Another company in the electric vehicle industry is going public by merging with a so-called SPAC, or special purpose acquisition company. This time, it’s EVgo, one of the leading providers of electric vehicle charging stations in the US.
The deal is expected to bring in $575 million for EVgo. When it closes, EVgo will become a publicly-traded company on the New York Stock Exchange.
In something of a poetic twist, the investment fund that’s merging with EVgo to take it public is one started by climate investor David Crane. Crane was once the CEO of energy company NRG, which helped start EVgo a decade ago. Roughly $230 million of the proceeds will come from Crane’s SPAC (called Climate Change Crisis Real Impact I Acquisition Corporation). The other $400 million is coming from a new, concurrent round funding organized by Crane’s SPAC that includes institutional investors like BlackRock and Pacific Investment Management Company (PIMCO).
There has been a mad rush of SPAC mergers in the electric vehicle space across the last seven months as investors looked to capitalize on the momentum created by Tesla’s skyrocketing valuation. EVgo joins the likes of Canoo, Fisker Inc., Lordstown Motors, Nikola, Arrival, Hyliion, and competitor ChargePoint in going public via the SPAC route. It certainly won’t be the last, either, as startups like Lucid Motors and even Faraday Future are in talks to do the same.
“What is so heartening to me,” Cathy Zoi, EVgo’s CEO, told The Verge in an interview, “[is] the market now has an appetite to support businesses that do what EVgo does.”
EVgo currently operates more than 800 DC fast charging stations across 34 states in the US. Last year it announced a partnership with General Motors that is supposed to triple that number, while also building out the ability to charge at faster rates comparable to those offered by Tesla’s Supercharger and Volkswagen’s Electrify America networks. It has also partnered with Uber and Lyft to supply chargers for electrified ride-hailing vehicles.
Going public won’t change those expansion goals, according to Zoi. “This capital enables us to execute on a business plan and we can continue to do what we do, which is build and operate convenient, reliable fast charging across America as the market moves more quickly to electrify cars,” she said. Zoi also said she believes EVgo can carve out a big position in the commercial space, as more companies — including, most recently, GM — focus on electrifying trucks and vans.
The recent boom in SPAC mergers has been so formidable that some companies are going public despite having any shot at near-term profitability. And while much of the attention may wind up focused on the consumer-facing companies, Crane told The Verge in an interview that his team was “wildly successful” in convincing the investors like PIMCO and BlackRock of EVgo’s advantage: making technology that other automakers — big and small — rely on.

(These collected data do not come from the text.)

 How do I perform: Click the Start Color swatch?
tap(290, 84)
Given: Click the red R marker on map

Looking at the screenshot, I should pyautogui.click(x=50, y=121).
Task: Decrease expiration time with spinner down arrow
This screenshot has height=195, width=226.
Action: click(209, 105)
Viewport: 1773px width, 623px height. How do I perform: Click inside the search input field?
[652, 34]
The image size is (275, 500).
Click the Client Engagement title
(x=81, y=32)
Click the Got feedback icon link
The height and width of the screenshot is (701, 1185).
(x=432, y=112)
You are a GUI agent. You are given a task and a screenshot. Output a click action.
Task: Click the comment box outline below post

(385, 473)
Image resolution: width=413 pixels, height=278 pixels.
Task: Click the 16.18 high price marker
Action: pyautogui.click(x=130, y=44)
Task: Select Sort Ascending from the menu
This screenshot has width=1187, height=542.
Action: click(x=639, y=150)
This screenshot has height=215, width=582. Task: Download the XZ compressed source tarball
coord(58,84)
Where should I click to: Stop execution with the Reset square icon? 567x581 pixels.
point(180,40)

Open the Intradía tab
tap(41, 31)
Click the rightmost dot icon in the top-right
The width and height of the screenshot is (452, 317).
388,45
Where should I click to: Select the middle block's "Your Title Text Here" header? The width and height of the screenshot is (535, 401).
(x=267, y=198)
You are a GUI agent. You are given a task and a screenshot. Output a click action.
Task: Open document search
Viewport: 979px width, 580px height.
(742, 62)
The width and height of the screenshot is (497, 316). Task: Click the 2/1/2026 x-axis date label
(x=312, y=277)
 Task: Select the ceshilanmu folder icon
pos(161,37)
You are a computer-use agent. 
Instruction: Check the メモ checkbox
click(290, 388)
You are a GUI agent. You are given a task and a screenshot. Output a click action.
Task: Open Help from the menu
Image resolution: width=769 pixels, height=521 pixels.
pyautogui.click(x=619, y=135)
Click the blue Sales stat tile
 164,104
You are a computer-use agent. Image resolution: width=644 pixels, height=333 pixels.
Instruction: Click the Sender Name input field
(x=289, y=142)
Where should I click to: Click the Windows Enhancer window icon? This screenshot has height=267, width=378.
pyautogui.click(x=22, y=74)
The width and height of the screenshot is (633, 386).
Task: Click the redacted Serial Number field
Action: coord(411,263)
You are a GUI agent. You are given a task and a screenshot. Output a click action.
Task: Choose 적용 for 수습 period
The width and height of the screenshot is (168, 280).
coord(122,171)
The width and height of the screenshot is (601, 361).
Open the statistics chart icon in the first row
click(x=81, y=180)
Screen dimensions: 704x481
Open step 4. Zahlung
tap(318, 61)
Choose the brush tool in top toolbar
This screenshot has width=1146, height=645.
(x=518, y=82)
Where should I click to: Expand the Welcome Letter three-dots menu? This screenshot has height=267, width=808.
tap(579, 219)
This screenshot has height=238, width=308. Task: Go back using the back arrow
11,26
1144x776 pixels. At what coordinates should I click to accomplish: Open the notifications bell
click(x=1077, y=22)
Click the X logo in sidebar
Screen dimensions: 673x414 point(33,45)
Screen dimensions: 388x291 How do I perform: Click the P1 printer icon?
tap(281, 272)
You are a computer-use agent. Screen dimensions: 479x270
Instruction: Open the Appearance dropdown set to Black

“I don’t think we came across a single investor that expressed even an iota of doubt about the market here. Where the fault line seems to be developing for investors is a lot of them are far more attracted to what Cathy does — which is, as long as [companies make new] plug-in vehicles, Cathy wins,” he said. “There are [investors] that are a little leery about betting on individual automakers.”
“Everyone would like to duplicate a Tesla valuation, but they realize that there isn’t going to be [a lot of those],” Crane added. “So a company like EVgo that serves the whole sector is attractive to everyone.”
One downside of SPAC mergers is that, since it’s technically an acquisition, the company being acquired faces looser regulatory scrutiny than if they had gone the traditional IPO route. It’s hard to say what kind of problems that can cause just yet, as most of these deals closed recently. But it became an issue with Nikola last year when accusations of fraud started flying.
Zoi said the difference with EVgo is that it has a product out in the world. “Whether you’re a giant institutional investor or whether you are a person who’s just managing his or her own money, you can actually go and check out an EVgo station, and say this is reliable, convenient,” she said.
Crane, meanwhile, emphasized the months-long process that led to acquiring EVgo in the first place.
“We were very thorough in our due diligence. And we we asked a lot of questions. We talked to a lot of people. We did a lot of research, he said. “I think people look at myself and my partners and (his SPAC) and say, yeah, you know, we believe that they kicked the tires and there aren’t going to be unhappy surprises here.”
Correction: Crane’s SPAC is providing $230 million for EVgo. A previous version of this story misstated that figure. We regret the error.